Stewart had hosted a short-lived MTV show in the early 1990s but was struggling to find his proper niche when he took over "The Daily Show" in 1999. That show's original host, Craig Kilborn, had left to do a late-night program on CBS.

Under the tutelage of Stewart and writer Ben Karlin, "Daily Show" became a must-see for the media elite, with the host railing against what many saw as political and journalistic hypocrisy during the era of 9/11, the Iraq war and beyond.

Comedy Central has indicated that it intends to keep the "Daily Show" brand alive, albeit with a new host. The network, which makes around a quarter-billion dollars annually in subscriber fees alone, has shown it will pay well for talent. According to reports, Comedy Central shelled out around $6 million annually to Colbert and between $25 million and $30 million per year to Jon Stewart.

But it remains to be seen how the show might adapt to fit that personality. Ranking high on the list of possible successors is John Oliver, the British-born comic who rose to prominence as a "Daily Show" correspondent and won plaudits as a guest host when Stewart took time off to make his feature film, "Rosewater," in 2013.

But Oliver left to do his own mock-news show for HBO, "Last Week Tonight," which has garnered critical acclaim. Oliver said recently he has no plans to leave.

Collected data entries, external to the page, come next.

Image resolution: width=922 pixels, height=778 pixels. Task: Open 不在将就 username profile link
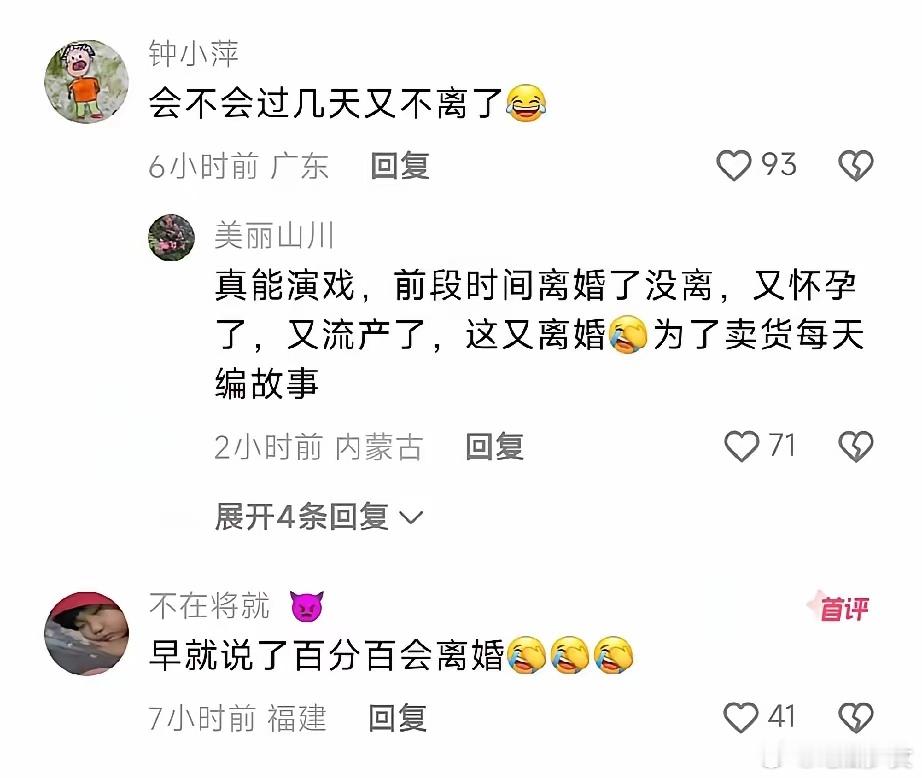click(x=209, y=606)
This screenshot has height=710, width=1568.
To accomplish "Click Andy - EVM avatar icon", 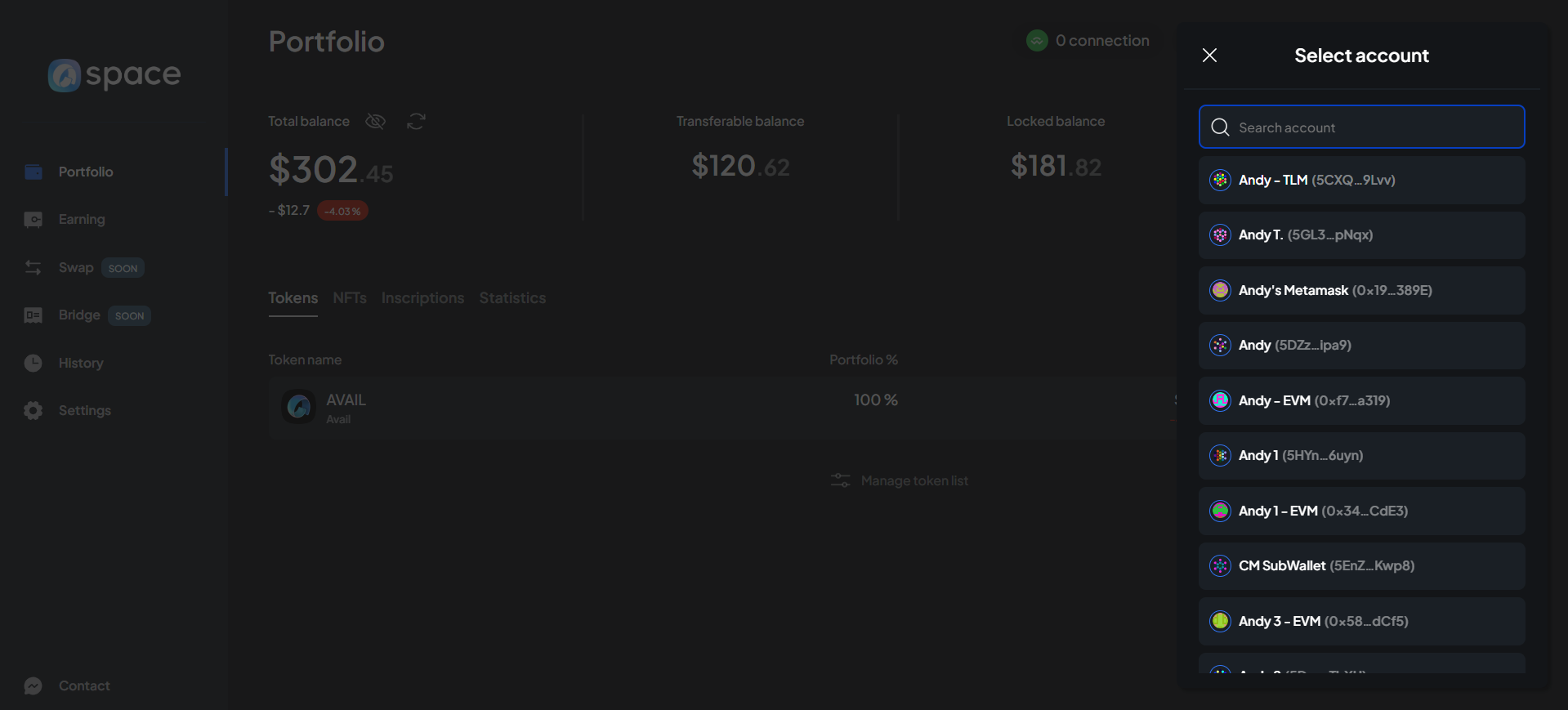I will [1220, 400].
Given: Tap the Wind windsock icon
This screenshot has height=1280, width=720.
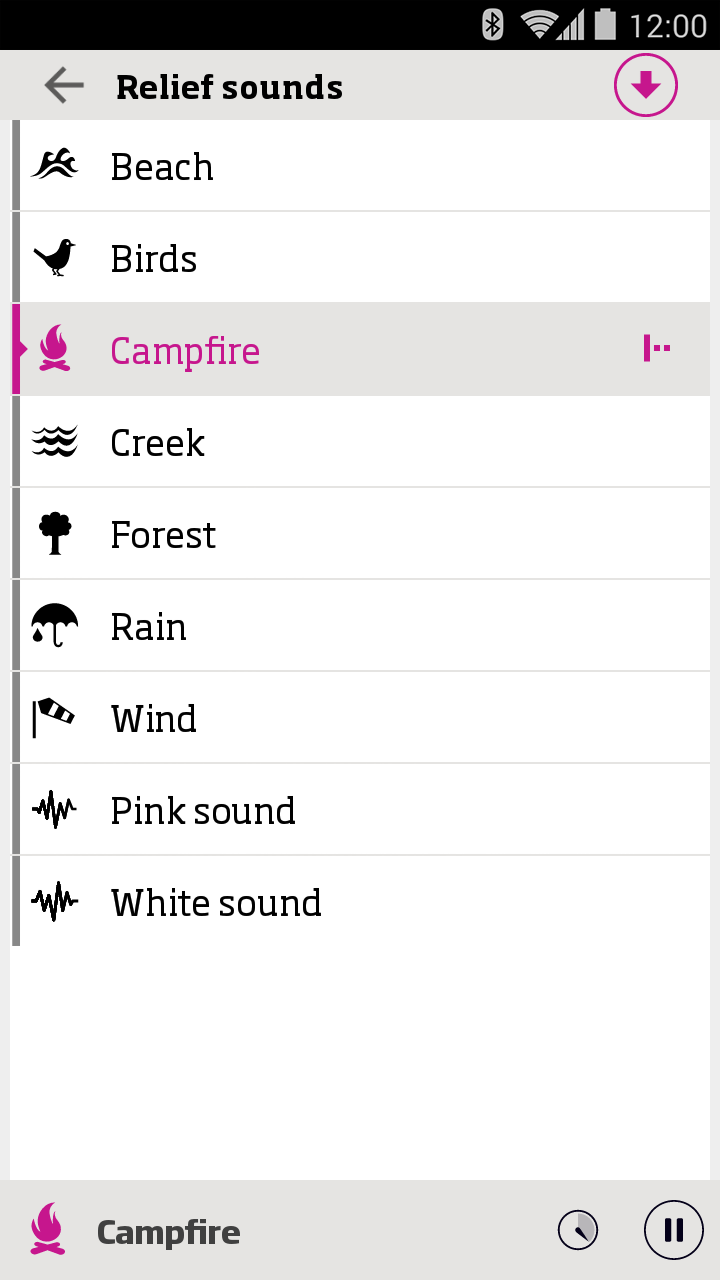Looking at the screenshot, I should (54, 718).

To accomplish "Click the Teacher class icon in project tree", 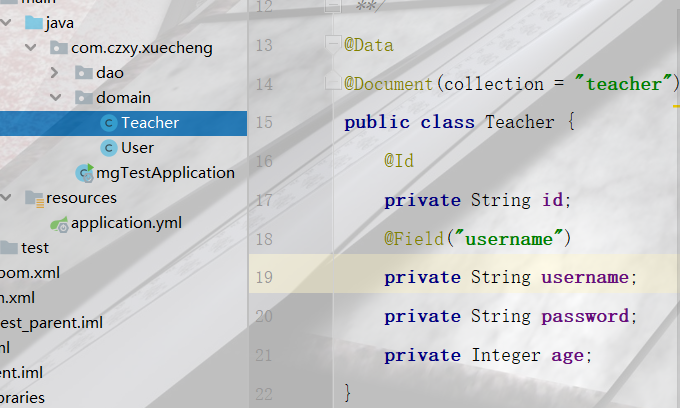I will (x=109, y=123).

Carell would be a big get for Comedy Central, but his film commitments would likely not allow him to contemplate doing a nightly TV show. Helms, a former "Daily Show" correspondent, has won new fans with his roles on series such as "The Office" and "Brooklyn Nine-Nine," although it's an open question whether he could carry the show by himself.

Cast members such as Samantha Bee, Jason Jones or Aasif Mandvi could be possible successors. Or the network could go with an outside pick or an unknown.

Whoever gets the nod, the "Daily Show" will be different.

Ganeless said she plans to take her time. "We don't want to find Jon Stewart Lite," she said. "Everything is on the table." That includes a host who might come from either outside or inside the current talent roster.

"We have to find the next evolution of 'The Daily Show,'" Ganeless said. "What does 'The Daily Show' after Jon Stewart mean?"